Magnesium, zinc, the phytonutrients found in super greens, and electrolytes seem to be the ones that get depleted fastest.
8) Over stimulating and under recovering. (READ this one).
In my over 20 years of training with 100% focus on achieving as much muscle growth as possible, I’ve only been overtrained once. And I’ve only ever seen a handful of people who were overtrained yet it seems to be a catch phrase in the fitness industry.
Most people are simply under recovered.
Current society places a huge amount of emphasis on a “how much can you get done in a day” thought process. And no one goes deep on anything.
I get asked how many exercises for growth and often want to answer with “how about you start with ONE and actually do some f’n work.”
We all over stimulate ourselves with coffee, TV, radio, phones, stimulants, workouts, stress, and do nothing to combat the other side of all this stimulus.
Meaning, the calming and relaxation process of our bodily systems. (NOT the same as lying on the couch).
The result?
Over stimulated adrenals, under stimulated thyroid, low testosterone, poor sleep and the self perpetuating necessity to double the dose of the pre workout just to get through the day.
Sound familiar?
I suggest you take a whole week each month for a technology and stimulant detox.
NO TV, read a book.
Get outside, and get to bed shortly after the sun goes down.
No caffeine or stimulants, try a some water with lemon to energize you. Most people have no idea that the reason for their lack of energy is terrible food, artificial lighting, polluted environments, contaminated water, disrupted circadian rhythm, and it’s all coming from a few simple and controllable factors.
9) Do NOT overeat.
Bodybuilders hear they need to eat big to get big, which is somewhat true.

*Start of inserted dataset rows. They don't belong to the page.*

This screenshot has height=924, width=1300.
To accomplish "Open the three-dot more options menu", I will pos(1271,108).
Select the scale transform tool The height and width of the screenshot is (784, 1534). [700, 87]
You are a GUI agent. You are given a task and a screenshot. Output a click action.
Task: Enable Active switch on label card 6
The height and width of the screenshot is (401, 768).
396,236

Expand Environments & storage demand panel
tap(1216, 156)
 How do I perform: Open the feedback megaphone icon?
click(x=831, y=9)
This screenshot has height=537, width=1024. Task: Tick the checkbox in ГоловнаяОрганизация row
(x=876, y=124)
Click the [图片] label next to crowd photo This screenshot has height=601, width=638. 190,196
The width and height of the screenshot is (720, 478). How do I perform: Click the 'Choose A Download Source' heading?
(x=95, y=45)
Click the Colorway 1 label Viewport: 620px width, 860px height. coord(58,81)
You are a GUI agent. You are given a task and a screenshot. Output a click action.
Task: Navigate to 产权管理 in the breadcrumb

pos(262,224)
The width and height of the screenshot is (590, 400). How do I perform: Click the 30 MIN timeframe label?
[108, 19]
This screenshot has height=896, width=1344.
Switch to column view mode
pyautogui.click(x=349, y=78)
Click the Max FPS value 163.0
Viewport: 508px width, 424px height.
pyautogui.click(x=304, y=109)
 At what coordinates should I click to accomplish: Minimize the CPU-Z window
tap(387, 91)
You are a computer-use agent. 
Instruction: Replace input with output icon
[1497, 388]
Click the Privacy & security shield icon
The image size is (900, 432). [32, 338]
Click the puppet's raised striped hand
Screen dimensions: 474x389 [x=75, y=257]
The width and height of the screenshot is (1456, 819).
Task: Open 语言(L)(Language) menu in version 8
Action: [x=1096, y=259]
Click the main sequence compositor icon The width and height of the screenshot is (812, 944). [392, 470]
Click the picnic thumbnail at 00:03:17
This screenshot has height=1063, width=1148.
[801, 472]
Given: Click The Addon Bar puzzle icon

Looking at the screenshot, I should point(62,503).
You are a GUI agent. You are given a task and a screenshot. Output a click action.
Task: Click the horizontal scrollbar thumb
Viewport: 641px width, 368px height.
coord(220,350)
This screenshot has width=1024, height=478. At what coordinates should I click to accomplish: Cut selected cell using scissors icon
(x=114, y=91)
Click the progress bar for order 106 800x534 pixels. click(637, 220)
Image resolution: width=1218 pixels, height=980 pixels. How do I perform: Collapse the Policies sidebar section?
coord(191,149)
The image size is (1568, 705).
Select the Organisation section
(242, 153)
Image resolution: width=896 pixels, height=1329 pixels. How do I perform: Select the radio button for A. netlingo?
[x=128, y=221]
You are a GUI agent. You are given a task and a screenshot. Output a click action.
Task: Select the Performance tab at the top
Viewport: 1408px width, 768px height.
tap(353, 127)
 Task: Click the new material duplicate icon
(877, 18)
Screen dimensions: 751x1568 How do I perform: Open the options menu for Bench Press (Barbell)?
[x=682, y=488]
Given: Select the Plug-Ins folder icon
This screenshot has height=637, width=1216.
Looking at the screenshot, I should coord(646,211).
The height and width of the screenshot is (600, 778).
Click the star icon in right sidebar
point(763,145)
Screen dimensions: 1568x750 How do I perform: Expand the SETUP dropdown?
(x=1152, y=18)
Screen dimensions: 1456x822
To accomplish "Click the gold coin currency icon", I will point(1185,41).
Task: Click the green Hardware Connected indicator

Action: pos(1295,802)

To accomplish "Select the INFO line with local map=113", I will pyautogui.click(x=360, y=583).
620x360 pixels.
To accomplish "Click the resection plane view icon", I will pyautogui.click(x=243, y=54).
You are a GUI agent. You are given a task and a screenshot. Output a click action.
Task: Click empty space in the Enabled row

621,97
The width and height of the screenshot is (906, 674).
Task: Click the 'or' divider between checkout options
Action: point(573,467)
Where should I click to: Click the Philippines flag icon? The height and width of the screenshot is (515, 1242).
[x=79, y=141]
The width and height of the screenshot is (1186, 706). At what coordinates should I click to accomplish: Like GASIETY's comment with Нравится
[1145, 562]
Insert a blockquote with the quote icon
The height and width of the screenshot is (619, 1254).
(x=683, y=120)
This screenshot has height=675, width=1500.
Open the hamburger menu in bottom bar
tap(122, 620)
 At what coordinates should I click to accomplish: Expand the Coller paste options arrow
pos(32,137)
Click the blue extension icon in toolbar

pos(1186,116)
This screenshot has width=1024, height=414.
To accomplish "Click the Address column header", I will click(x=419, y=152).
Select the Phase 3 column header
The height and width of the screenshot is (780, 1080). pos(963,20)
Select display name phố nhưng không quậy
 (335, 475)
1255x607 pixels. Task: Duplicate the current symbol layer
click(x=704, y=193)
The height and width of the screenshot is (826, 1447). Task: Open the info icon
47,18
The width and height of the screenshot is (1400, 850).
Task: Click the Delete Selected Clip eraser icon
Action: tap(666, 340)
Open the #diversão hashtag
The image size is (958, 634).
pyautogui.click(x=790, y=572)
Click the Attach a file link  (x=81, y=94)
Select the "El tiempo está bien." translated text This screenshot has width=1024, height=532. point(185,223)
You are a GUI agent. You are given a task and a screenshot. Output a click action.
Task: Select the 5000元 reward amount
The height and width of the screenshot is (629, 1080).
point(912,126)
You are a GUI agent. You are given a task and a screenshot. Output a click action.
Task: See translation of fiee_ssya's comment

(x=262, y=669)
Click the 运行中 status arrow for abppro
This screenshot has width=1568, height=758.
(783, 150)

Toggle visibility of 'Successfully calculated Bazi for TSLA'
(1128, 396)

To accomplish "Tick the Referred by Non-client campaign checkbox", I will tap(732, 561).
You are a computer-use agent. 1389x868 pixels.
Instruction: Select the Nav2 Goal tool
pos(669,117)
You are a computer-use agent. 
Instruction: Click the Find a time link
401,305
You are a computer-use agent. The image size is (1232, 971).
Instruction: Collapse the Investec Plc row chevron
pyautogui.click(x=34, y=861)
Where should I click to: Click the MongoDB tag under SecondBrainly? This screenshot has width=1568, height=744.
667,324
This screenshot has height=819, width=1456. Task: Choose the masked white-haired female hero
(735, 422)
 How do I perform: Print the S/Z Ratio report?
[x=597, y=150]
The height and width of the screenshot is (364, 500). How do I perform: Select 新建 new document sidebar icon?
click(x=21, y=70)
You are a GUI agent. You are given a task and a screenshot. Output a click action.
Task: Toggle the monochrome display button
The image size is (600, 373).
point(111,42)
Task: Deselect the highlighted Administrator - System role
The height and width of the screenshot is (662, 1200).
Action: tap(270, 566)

But its never about what you eat, its what you absorb if your goal is muscle growth.
Focus on strategies to improve gut health and digestion. Use foods void of pesticides, color and preservatives. These bad foods destroy gut health and will lead to increased permeability of the gut lining and increased inflammation of the entire body.
10) Don’t follow the dogmatic bodybuilding diet with limited food choices.
Vary your food, or you’re asking for intolerance.
Your body requires a variety of nutrients and eating the same foods repetitively seems to correlate extremely highly with digestive issues, intolerances, and chronic health issues. Rotate proteins and fats most importantly.